#### Dataset records:
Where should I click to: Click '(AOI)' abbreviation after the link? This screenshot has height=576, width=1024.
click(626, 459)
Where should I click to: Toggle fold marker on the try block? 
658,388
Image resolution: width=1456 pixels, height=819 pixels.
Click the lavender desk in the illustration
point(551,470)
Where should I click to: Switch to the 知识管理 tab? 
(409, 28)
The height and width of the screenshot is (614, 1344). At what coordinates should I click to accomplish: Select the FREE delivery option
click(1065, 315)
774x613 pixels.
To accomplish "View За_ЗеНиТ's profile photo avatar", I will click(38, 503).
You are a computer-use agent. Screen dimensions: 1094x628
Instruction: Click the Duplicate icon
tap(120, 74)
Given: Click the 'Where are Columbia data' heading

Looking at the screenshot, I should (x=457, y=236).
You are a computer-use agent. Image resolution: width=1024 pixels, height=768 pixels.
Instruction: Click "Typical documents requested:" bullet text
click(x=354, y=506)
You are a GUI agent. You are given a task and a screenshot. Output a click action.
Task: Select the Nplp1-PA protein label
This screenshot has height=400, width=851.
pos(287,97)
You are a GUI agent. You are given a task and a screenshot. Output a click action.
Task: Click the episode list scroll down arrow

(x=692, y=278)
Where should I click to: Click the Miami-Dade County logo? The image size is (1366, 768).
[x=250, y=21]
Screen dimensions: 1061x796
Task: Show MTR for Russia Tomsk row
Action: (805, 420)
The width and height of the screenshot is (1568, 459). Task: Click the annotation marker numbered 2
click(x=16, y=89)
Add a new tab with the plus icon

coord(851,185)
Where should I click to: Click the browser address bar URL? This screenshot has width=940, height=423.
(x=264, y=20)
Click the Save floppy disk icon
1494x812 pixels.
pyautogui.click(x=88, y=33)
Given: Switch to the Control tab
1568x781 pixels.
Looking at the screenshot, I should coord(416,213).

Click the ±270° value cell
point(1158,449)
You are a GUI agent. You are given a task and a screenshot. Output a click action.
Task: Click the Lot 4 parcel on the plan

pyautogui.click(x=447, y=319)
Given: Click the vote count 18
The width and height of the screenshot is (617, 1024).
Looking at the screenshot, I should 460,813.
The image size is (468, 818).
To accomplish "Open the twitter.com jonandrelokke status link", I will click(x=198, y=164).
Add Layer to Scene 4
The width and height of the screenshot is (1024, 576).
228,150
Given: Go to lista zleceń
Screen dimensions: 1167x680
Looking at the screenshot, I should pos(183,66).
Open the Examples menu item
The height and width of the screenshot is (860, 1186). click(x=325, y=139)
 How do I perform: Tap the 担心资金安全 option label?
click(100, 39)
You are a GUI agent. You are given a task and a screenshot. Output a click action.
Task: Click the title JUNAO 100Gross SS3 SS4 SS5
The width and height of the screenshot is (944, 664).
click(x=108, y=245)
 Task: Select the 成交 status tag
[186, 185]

#### Work to be completed:
Quote, with nothing altered, all lines from the start of the entries to the line that carries "The image size is (468, 818).", inclusive.

#### Answer for this exercise:
Where should I click to: Click '(AOI)' abbreviation after the link? This screenshot has height=576, width=1024.
click(626, 459)
Where should I click to: Toggle fold marker on the try block? 
658,388
Image resolution: width=1456 pixels, height=819 pixels.
Click the lavender desk in the illustration
point(551,470)
Where should I click to: Switch to the 知识管理 tab? 
(409, 28)
The height and width of the screenshot is (614, 1344). At what coordinates should I click to accomplish: Select the FREE delivery option
click(1065, 315)
774x613 pixels.
To accomplish "View За_ЗеНиТ's profile photo avatar", I will click(38, 503).
You are a computer-use agent. Screen dimensions: 1094x628
Instruction: Click the Duplicate icon
tap(120, 74)
Given: Click the 'Where are Columbia data' heading

Looking at the screenshot, I should (x=457, y=236).
You are a computer-use agent. Image resolution: width=1024 pixels, height=768 pixels.
Instruction: Click "Typical documents requested:" bullet text
click(x=354, y=506)
You are a GUI agent. You are given a task and a screenshot. Output a click action.
Task: Select the Nplp1-PA protein label
This screenshot has height=400, width=851.
pos(287,97)
You are a GUI agent. You are given a task and a screenshot. Output a click action.
Task: Click the episode list scroll down arrow

(x=692, y=278)
Where should I click to: Click the Miami-Dade County logo? The image size is (1366, 768).
[x=250, y=21]
Screen dimensions: 1061x796
Task: Show MTR for Russia Tomsk row
Action: (805, 420)
The width and height of the screenshot is (1568, 459). Task: Click the annotation marker numbered 2
click(x=16, y=89)
Add a new tab with the plus icon

coord(851,185)
Where should I click to: Click the browser address bar URL? This screenshot has width=940, height=423.
(x=264, y=20)
Click the Save floppy disk icon
1494x812 pixels.
pyautogui.click(x=88, y=33)
Given: Switch to the Control tab
1568x781 pixels.
Looking at the screenshot, I should coord(416,213).

Click the ±270° value cell
point(1158,449)
You are a GUI agent. You are given a task and a screenshot. Output a click action.
Task: Click the Lot 4 parcel on the plan

pyautogui.click(x=447, y=319)
Given: Click the vote count 18
The width and height of the screenshot is (617, 1024).
Looking at the screenshot, I should 460,813.
The image size is (468, 818).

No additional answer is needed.